TASK TO CARRY OUT. Exactly reproduce each entry, leaving out nothing.

INPUT DATA.
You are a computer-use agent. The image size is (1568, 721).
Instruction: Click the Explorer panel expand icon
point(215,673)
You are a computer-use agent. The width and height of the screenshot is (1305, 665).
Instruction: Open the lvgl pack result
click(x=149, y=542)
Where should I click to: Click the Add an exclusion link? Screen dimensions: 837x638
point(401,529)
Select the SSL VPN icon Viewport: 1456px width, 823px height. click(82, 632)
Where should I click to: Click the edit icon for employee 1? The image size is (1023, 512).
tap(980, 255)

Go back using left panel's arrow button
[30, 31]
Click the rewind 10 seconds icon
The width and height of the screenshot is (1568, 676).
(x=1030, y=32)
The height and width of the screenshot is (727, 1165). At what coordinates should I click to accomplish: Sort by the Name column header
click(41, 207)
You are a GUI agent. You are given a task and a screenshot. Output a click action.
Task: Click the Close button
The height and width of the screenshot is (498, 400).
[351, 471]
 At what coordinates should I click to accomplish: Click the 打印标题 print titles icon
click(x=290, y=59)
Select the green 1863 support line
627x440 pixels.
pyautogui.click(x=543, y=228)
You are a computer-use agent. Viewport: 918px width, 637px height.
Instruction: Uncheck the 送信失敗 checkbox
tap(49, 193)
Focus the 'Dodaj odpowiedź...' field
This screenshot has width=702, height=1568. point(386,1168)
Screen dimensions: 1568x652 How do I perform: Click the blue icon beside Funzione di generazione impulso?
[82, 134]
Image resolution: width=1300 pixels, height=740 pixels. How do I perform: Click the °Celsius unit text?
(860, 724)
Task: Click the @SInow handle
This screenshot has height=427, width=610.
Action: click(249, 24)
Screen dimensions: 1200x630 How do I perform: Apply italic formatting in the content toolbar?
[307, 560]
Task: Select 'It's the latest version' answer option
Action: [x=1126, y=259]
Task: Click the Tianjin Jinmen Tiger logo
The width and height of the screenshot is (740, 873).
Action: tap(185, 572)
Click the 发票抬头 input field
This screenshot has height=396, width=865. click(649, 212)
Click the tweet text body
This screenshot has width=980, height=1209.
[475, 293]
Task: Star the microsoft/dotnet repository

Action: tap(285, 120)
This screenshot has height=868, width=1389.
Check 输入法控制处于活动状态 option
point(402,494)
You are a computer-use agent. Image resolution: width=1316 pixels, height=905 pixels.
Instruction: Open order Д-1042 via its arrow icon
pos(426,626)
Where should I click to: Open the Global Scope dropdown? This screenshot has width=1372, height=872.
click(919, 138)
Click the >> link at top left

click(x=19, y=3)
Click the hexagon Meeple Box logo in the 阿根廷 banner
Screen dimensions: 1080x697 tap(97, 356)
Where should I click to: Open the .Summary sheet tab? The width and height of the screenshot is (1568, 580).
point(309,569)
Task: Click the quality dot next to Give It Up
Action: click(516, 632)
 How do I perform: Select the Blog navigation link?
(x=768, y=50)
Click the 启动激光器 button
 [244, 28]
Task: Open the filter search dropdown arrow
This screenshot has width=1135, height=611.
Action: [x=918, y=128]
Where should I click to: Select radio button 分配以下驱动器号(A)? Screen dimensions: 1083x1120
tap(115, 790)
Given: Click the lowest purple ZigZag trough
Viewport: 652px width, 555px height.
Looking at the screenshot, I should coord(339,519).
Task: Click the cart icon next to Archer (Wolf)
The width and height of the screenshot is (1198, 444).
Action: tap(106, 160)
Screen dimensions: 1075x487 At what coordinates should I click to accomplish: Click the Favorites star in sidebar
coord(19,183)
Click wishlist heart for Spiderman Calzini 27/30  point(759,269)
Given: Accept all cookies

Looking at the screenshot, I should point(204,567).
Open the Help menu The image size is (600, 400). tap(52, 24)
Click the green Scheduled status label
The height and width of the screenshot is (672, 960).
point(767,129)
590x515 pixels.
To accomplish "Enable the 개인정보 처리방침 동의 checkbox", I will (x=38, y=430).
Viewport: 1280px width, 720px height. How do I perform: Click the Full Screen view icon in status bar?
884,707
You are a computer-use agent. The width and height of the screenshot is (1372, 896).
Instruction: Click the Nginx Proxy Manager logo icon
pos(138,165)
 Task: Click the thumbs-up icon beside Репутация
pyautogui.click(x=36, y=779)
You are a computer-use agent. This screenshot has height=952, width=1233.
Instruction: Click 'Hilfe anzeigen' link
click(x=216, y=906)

FINISHED TASK.
You are a computer-use agent. The image size is (1568, 721).
Instruction: Click the Explorer panel expand icon
point(215,673)
You are a computer-use agent. The width and height of the screenshot is (1305, 665).
Instruction: Open the lvgl pack result
click(x=149, y=542)
Where should I click to: Click the Add an exclusion link? Screen dimensions: 837x638
point(401,529)
Select the SSL VPN icon Viewport: 1456px width, 823px height. click(82, 632)
Where should I click to: Click the edit icon for employee 1? The image size is (1023, 512).
tap(980, 255)

Go back using left panel's arrow button
[30, 31]
Click the rewind 10 seconds icon
The width and height of the screenshot is (1568, 676).
(x=1030, y=32)
The height and width of the screenshot is (727, 1165). At what coordinates should I click to accomplish: Sort by the Name column header
click(41, 207)
You are a GUI agent. You are given a task and a screenshot. Output a click action.
Task: Click the Close button
The height and width of the screenshot is (498, 400).
[351, 471]
 At what coordinates should I click to accomplish: Click the 打印标题 print titles icon
click(x=290, y=59)
Select the green 1863 support line
627x440 pixels.
pyautogui.click(x=543, y=228)
You are a computer-use agent. Viewport: 918px width, 637px height.
Instruction: Uncheck the 送信失敗 checkbox
tap(49, 193)
Focus the 'Dodaj odpowiedź...' field
This screenshot has width=702, height=1568. point(386,1168)
Screen dimensions: 1568x652 How do I perform: Click the blue icon beside Funzione di generazione impulso?
[82, 134]
Image resolution: width=1300 pixels, height=740 pixels. How do I perform: Click the °Celsius unit text?
(860, 724)
Task: Click the @SInow handle
This screenshot has height=427, width=610.
Action: click(249, 24)
Screen dimensions: 1200x630 How do I perform: Apply italic formatting in the content toolbar?
[307, 560]
Task: Select 'It's the latest version' answer option
Action: [x=1126, y=259]
Task: Click the Tianjin Jinmen Tiger logo
The width and height of the screenshot is (740, 873).
Action: tap(185, 572)
Click the 发票抬头 input field
This screenshot has height=396, width=865. click(649, 212)
Click the tweet text body
This screenshot has width=980, height=1209.
[475, 293]
Task: Star the microsoft/dotnet repository

Action: tap(285, 120)
This screenshot has height=868, width=1389.
Check 输入法控制处于活动状态 option
point(402,494)
You are a computer-use agent. Image resolution: width=1316 pixels, height=905 pixels.
Instruction: Open order Д-1042 via its arrow icon
pos(426,626)
Where should I click to: Open the Global Scope dropdown? This screenshot has width=1372, height=872.
click(919, 138)
Click the >> link at top left

click(x=19, y=3)
Click the hexagon Meeple Box logo in the 阿根廷 banner
Screen dimensions: 1080x697 tap(97, 356)
Where should I click to: Open the .Summary sheet tab? The width and height of the screenshot is (1568, 580).
point(309,569)
Task: Click the quality dot next to Give It Up
Action: click(516, 632)
 How do I perform: Select the Blog navigation link?
(x=768, y=50)
Click the 启动激光器 button
 [244, 28]
Task: Open the filter search dropdown arrow
This screenshot has width=1135, height=611.
Action: [x=918, y=128]
Where should I click to: Select radio button 分配以下驱动器号(A)? Screen dimensions: 1083x1120
tap(115, 790)
Given: Click the lowest purple ZigZag trough
Viewport: 652px width, 555px height.
Looking at the screenshot, I should coord(339,519).
Task: Click the cart icon next to Archer (Wolf)
The width and height of the screenshot is (1198, 444).
Action: tap(106, 160)
Screen dimensions: 1075x487 At what coordinates should I click to accomplish: Click the Favorites star in sidebar
coord(19,183)
Click wishlist heart for Spiderman Calzini 27/30  point(759,269)
Given: Accept all cookies

Looking at the screenshot, I should point(204,567).
Open the Help menu The image size is (600, 400). tap(52, 24)
Click the green Scheduled status label
The height and width of the screenshot is (672, 960).
point(767,129)
590x515 pixels.
To accomplish "Enable the 개인정보 처리방침 동의 checkbox", I will (x=38, y=430).
Viewport: 1280px width, 720px height. How do I perform: Click the Full Screen view icon in status bar?
884,707
You are a computer-use agent. The width and height of the screenshot is (1372, 896).
Instruction: Click the Nginx Proxy Manager logo icon
pos(138,165)
 Task: Click the thumbs-up icon beside Репутация
pyautogui.click(x=36, y=779)
You are a computer-use agent. This screenshot has height=952, width=1233.
Instruction: Click 'Hilfe anzeigen' link
click(x=216, y=906)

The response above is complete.